:: Listed entries ::
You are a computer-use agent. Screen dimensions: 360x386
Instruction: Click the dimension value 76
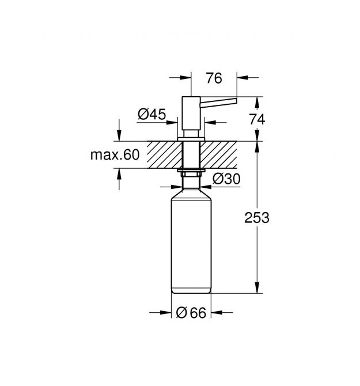(214, 78)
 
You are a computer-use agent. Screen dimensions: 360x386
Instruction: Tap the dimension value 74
(257, 120)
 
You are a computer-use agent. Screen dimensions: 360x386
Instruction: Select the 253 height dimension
(257, 218)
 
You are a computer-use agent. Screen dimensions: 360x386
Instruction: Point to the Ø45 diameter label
(152, 114)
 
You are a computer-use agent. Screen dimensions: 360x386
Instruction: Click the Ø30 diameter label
(226, 179)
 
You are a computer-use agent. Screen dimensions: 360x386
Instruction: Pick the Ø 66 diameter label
(191, 313)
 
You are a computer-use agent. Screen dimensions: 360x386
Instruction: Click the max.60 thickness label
(115, 155)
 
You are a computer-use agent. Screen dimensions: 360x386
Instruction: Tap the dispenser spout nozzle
(218, 103)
:::
Brief ->
Collect every line above that contains the word "value", treating uppercase and lowercase as different.

Exercise result ->
Instruction: Click the dimension value 76
Instruction: Tap the dimension value 74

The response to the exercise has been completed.